This change -- potentially affecting as many as 1.5 million current and future retirees in underfunded plans, mostly union workers -- will undoubtedly set off volleys of finger-pointing to find a culprit for the accelerating collapse of the system. Many commentators will blame unions for extorting extravagant, unsustainable retirement packages from employers that are now falling apart. But it’s not so simple. In fact, the long, tangled history of U.S. private pensions is equally a story of how business sought to manage labor, conserve profits and block the expansion of a modern welfare state.

Research by historians such as Jennifer Klein and Steven Sass helps explain why the U.S. is almost unique in its reliance on private, company-sponsored pensions instead of comprehensive, government-sponsored benefits.

Private pensions emerged in the late 19th century in what was then the most important U.S. industry: railroads. In 1877, striking railroad workers protesting wage cuts brought the country to a standstill. Workers clashed with state militias; dozens died in the ensuing violence.

 Although the strike was suppressed, the railroad barons sought ways to avoid further outbreaks of violence and labor unrest. And in 1880, the Baltimore and Ohio Railroad instituted a private pension plan for its employees; it eventually would cover 77,000 workers. This wasn't a matter of altruism. As Dr. W.T. Barnard, who designed the B&O program explained at the time, the failure of management to provide benefits had driven workers into the arms of “agencies most potent in fermenting discontent -- secret societies, brotherhoods, and similar organizations,” most obviously unions.

Labor unions were perceived to be dangerous to employers because they steered the allegiance of workers away from their workplace. The B&O plan, which offered a variety of benefits, was the first comprehensive attempt to compete for the loyalty of employees by providing pensions.

Other railroads and corporations also began to offer similar programs of “welfare capitalism.” Some, like the Pennsylvania Railroad, which came up with a comprehensive plan in 1900, realized that pensions also enabled them to push older, less efficient workers into retirement with minimal fuss, helping the company’s bottom line.
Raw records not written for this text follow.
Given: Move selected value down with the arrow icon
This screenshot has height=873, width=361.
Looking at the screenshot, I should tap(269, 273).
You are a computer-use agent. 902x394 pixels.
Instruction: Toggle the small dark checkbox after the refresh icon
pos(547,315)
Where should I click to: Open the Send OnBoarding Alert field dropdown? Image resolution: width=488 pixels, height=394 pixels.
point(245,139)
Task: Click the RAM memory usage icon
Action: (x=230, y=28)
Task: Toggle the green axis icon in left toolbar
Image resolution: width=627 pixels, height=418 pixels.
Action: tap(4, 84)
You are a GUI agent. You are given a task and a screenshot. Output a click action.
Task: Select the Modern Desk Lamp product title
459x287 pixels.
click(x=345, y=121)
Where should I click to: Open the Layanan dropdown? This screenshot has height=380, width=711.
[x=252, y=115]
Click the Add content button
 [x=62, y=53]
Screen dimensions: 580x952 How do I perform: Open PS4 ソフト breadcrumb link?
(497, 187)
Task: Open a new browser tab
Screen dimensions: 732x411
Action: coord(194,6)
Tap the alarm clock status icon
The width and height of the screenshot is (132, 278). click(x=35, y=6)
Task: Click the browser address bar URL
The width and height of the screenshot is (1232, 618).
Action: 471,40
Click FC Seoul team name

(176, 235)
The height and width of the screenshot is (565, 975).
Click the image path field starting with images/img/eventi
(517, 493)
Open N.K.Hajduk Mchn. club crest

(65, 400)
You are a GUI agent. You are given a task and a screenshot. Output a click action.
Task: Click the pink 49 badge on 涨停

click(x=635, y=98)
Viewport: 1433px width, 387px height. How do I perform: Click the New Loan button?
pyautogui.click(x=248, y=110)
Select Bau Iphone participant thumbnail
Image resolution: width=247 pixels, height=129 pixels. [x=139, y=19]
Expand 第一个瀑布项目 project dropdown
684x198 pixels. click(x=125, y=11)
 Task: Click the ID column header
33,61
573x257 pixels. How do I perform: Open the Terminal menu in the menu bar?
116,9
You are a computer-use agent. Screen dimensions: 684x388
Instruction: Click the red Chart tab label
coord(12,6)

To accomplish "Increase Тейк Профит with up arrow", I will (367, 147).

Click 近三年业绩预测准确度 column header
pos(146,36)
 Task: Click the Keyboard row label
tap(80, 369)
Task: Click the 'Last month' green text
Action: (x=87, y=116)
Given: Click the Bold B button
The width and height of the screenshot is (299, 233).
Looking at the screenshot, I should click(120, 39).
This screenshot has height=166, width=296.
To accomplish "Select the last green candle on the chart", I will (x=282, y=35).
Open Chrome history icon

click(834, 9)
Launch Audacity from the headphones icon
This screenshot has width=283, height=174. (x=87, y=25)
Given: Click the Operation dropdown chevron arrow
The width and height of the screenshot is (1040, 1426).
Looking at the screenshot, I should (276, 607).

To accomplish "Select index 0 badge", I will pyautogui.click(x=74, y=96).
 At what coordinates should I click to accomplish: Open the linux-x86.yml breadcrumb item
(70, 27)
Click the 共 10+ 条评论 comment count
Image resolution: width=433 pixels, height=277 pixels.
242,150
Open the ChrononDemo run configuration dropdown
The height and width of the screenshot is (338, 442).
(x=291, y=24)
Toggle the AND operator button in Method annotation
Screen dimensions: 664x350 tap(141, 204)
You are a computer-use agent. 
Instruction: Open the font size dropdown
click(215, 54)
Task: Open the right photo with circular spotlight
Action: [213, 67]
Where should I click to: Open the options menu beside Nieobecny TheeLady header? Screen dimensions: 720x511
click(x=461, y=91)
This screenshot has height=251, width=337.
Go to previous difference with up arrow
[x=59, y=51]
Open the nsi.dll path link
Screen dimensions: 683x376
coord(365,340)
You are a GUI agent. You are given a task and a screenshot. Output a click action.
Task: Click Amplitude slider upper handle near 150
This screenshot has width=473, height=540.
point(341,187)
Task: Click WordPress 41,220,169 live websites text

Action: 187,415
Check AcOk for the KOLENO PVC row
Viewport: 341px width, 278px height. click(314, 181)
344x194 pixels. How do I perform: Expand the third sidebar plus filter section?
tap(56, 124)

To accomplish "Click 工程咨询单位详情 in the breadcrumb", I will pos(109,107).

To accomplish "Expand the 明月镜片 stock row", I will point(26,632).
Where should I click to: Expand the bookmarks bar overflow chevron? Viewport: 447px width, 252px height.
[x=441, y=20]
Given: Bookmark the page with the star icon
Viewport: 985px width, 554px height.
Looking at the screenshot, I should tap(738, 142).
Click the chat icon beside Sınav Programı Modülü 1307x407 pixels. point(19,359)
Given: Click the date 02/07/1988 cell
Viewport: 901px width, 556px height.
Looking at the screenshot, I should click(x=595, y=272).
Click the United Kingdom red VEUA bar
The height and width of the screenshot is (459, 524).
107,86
In the succeeding decades, corporations in other industries followed suit. Invoking the spirit of welfare capitalism, they unilaterally introduced pensions, health and disability insurance, and other perks in a rather overt attempt to woo workers away from unions. The programs became so widespread that in the 1920s, many unions protested against such benefits, which they said circumvented the collective bargaining process.

But corporations found further reasons for delivering pension benefits. Starting in 1926, contributions to company pensions became tax deductible. The rise in corporate tax rates in the 1930s gave another impetus to the creation of private pensions.

So, too, did the corporations peddling “group insurance” to companies eager to offer fringe benefits to their workers. Insurance companies such as Metropolitan Life and the Equitable Life Assurance Company sold packages of “group insurance” that offered life and disability plans, and old-age pensions rolled into one product.

Private pensions flourished until the Great Depression, when many corporations went bankrupt, as did their benefit programs. But they soon revived, along with the economy. Between 1939 and 1946, the number of U.S. private pension plans went from 659 to 9,370.

Surprisingly, this enormous increase isn't attributable to the increased power unions acquired during the New Deal. In fact, many businesses instituted pension plans during the war as an end-run around a freeze on wages instituted by the National War Labor Board. Because the freeze didn't extend to fringe benefits, businesses could compete for labor in the wartime economy by offering pensions and other extras. Exceedingly high taxes on wartime profit also promoted the provision of pensions and other benefits as a way of lowering corporate tax burdens. 

The growth of private pensions in the postwar era also reflected a shrewd triangulation on the part of the business community. Business leaders wanted to check the further expansion of what is now derided as "big government." They also wanted to curb the power of unions. Pensions and other benefits such as health insurance enabled employers to achieve both goals. Offering private pensions and health insurance to workers allowed businesses to make a reasonable claim that there was no reason to expand Social Security, much less create a government-sponsored health insurance program. At the same time, these programs served as a prophylactic against labor unrest in years after 1945.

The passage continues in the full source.